Sea of Conspiracy

  3 min 49 sec to read

No Laughing Matter
 
--By Madan Lamsal
 
The revolutionary vision of Puspa Kamal Dahal alias Prachanda suddenly encountered a deep sea of conspiracy surrounding the landlocked Nepal. As the results of CA elections-II 2013, were pouring in last month and he lost the Kathmnadu-10 constituency, he could see a devilish sea fast inundating his philosophized Prachanda Path, dampening his as well as his party's election prospects and perishing the party's Perish Danda headquarters in rapid pace. 
 
How could this happen to the 'sole hero of the revolution' ? ('Revolutionary Hero' that was how he was nicknamed during the campaign.) His dreams of becoming all-powerful president suddenly got evaporated. And, the cum-red was naturally perplexed, outraged and restless. He cried 'FOUL!'  But there was nobody to listen.

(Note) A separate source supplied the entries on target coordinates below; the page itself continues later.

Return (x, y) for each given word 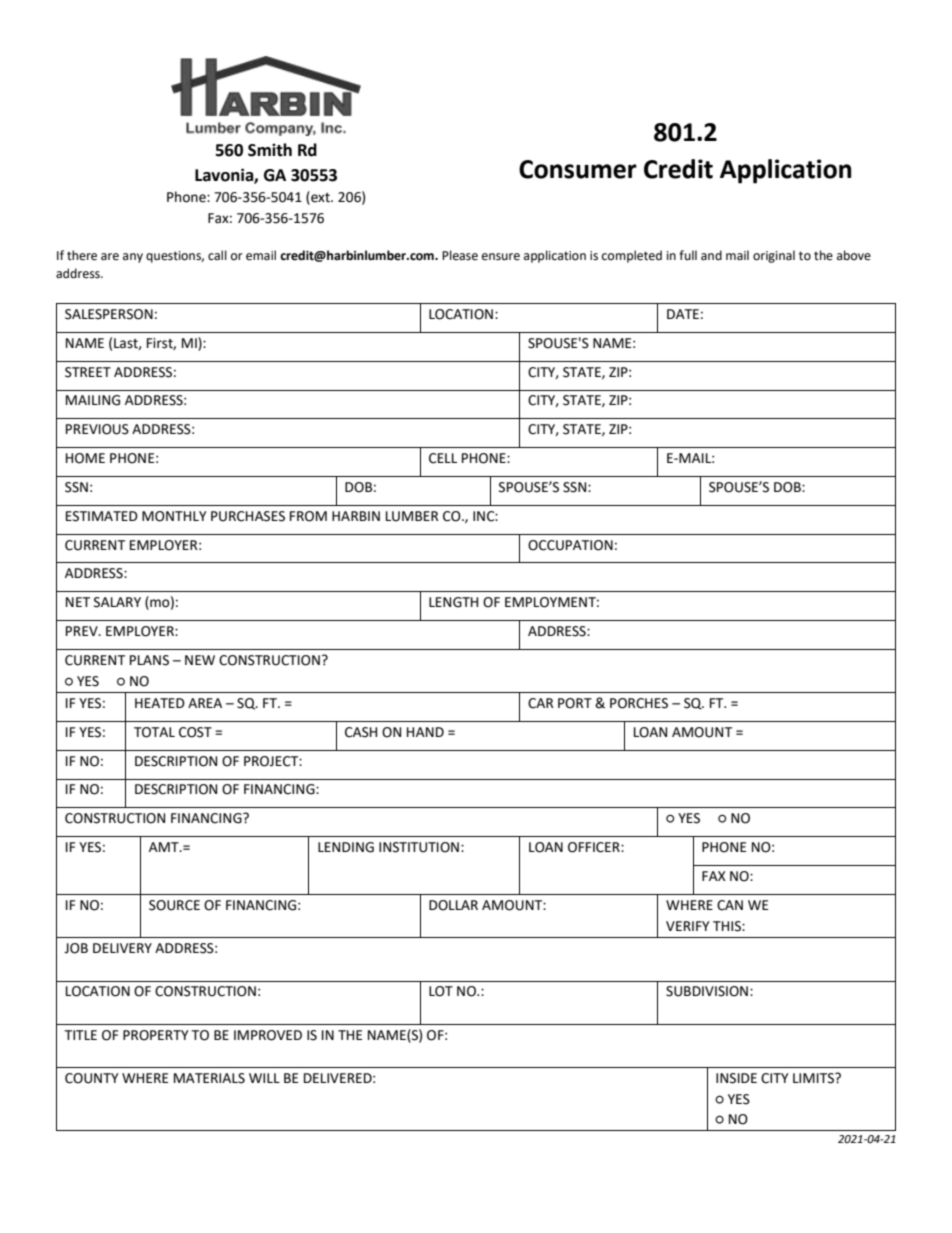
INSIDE (736, 1078)
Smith (270, 150)
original (774, 256)
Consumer (578, 169)
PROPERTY (156, 1035)
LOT (441, 991)
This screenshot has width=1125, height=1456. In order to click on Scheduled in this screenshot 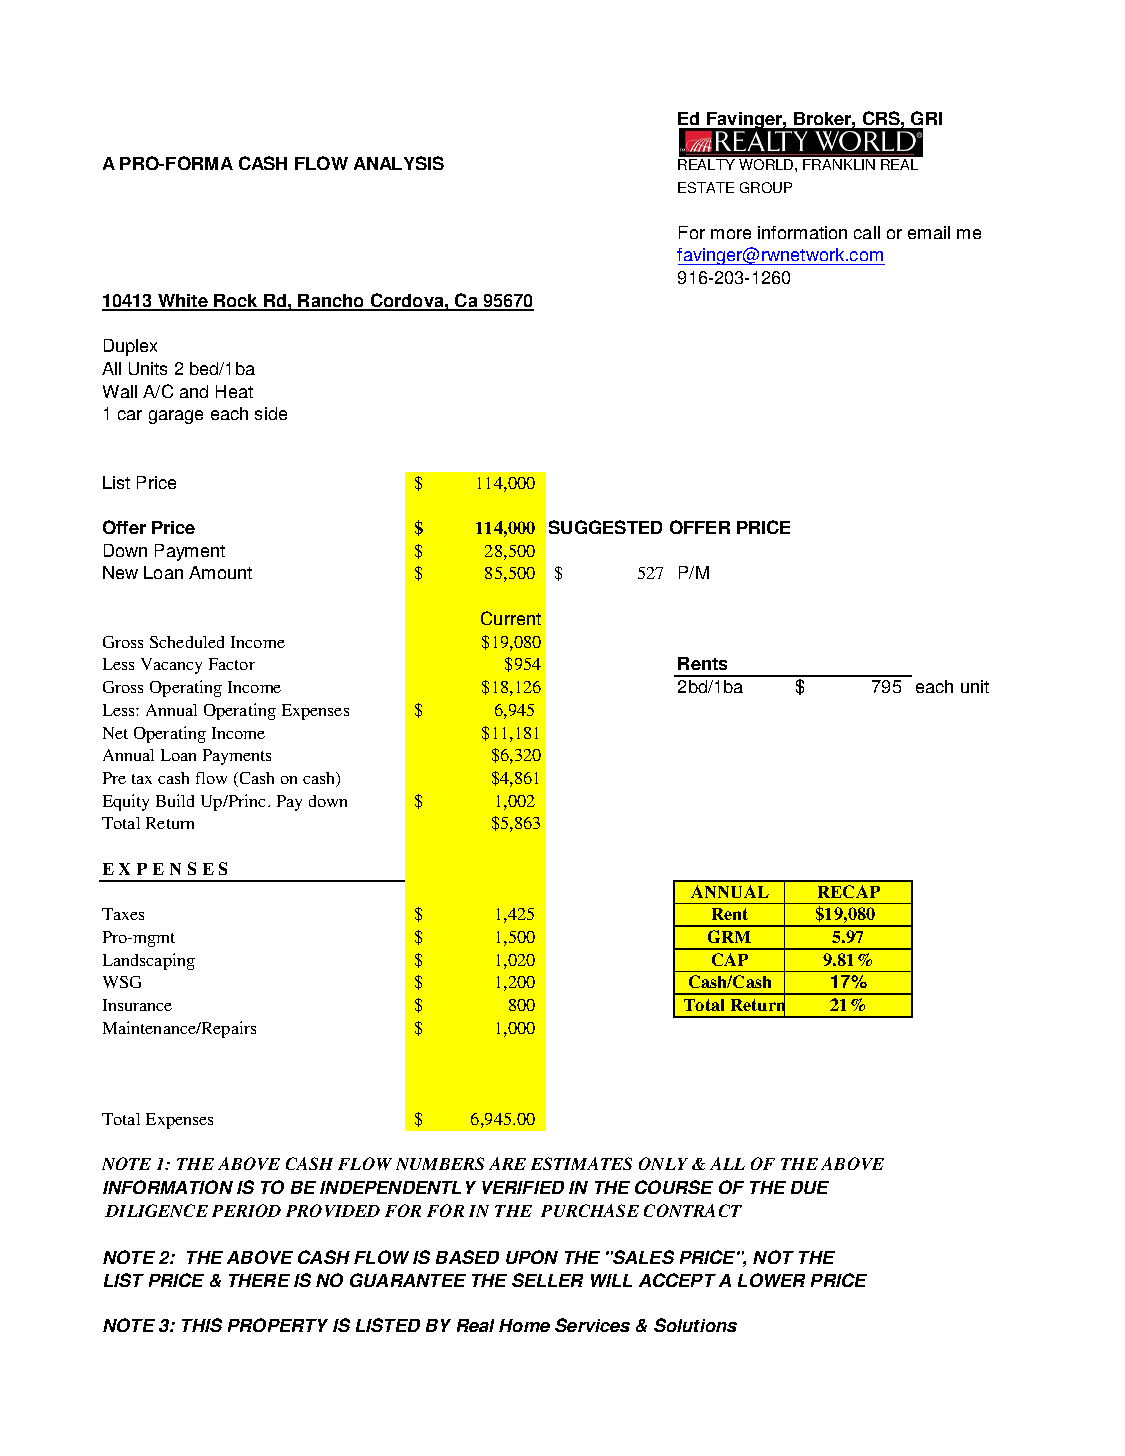, I will do `click(187, 642)`.
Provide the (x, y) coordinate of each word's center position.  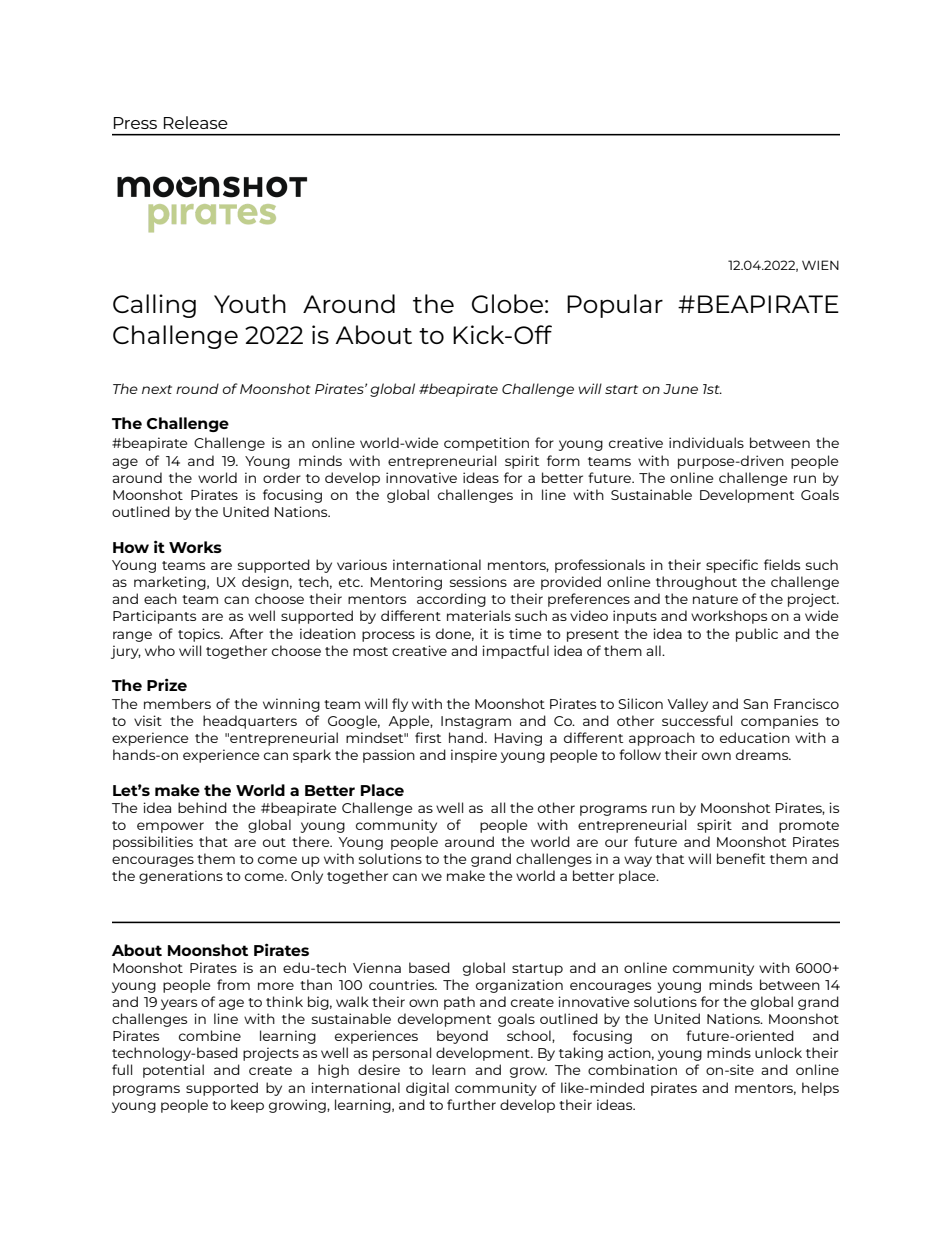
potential (173, 1071)
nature (715, 599)
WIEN (820, 265)
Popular (615, 306)
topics (200, 635)
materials (479, 615)
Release (196, 122)
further (471, 1104)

But as a devout communist, he was creative enough to take hold of theory - 'the conspiracy theory' - to attribute as the cause of his and his party's apparently humiliating defeat.
 
It is the outcome of 'national and international conspiracy' he declared, hastily calling a press meet. But he would not point out which particular national or international agency was at play. That was natural for a former prime minister, who has personally experienced the extent and strength of the functions of these conspirators, particularly international ones, to guess who could be the spoilsport. Nepali people would certainly appreciate if he identifies them in public.
 
When the water level receded from his hypothetical sea, he could see some ground. At least there were still some hopes which had not drowned. At least one such hope survived when he got elected from another constituency in Terai. His worries were confounded not because the party suffered a big set-back, but his all other family members --daughter, daughter-in-no-law and a brother got defeated in the polls.
 
Traumatized, Prachanda turned to his brainy comrade Baburam for solace. Baburam quickly came up with highly consoling prognosis that 'though we may have lost election, our agenda is not defeated.' It was equivalent to saying that the  people  who represented the Maoist agenda were bad and got defeated, not the agenda itself.  It was easy for Baburam to reach to this beautiful conclusion looking at the face of his only wife Hisila Yami and her defeat from one of the Kathmandu constituencies. 
 
'Can't you see comrades, the sea of conspiracy in drowning us soon? It must be internationally imported political waters that is causing this', Prachanda concluded and his top-ranked comrades nodded in consent akin to true communist party discipline.  'But chairman comrade' Baburam volunteered, 'we must point at the international force' to make this allegation convincing.' 
 
'As you know, all the sea water is in the south and entire north is Himalayas,' said Prachanda
 
'Then I am not in your boat,' Baburam begged to differ. The southern sea waters cannot rise so high at this time. Even if they do, I am not to see it,' Baburam deviated. Then, the duo concluded to accept the election outcome.
 
The fables have it even a sinking lion wouldn't spare to pounce on simultaneously sinking goat, regardless that both would be dead in the next minute. Then no wonder, Prachanda came up with a new proposal: 'majority provision of the constitution to form the government should be removed, retaining only the provision of consensus.'  Again he is not likely to be heard. He is asking for a too long a rope which had to be unleashed much before the election. But he is doing it after his party got defeated. Anyway, clever people never lack creativity even during the ordeal.
 
As the political climate is changing fast, the effects of warming again and often may cause the rise of water levels in the sea of conspiracy.  When a man is survived by a whisker from drowning, he soon becomes hydrophobic and begins to be terrified even by a village pond, considering it a Black Sea.  Prachanda too from now on might seek 'Sea of Conspiracy' whenever there is a storm in a tea cup.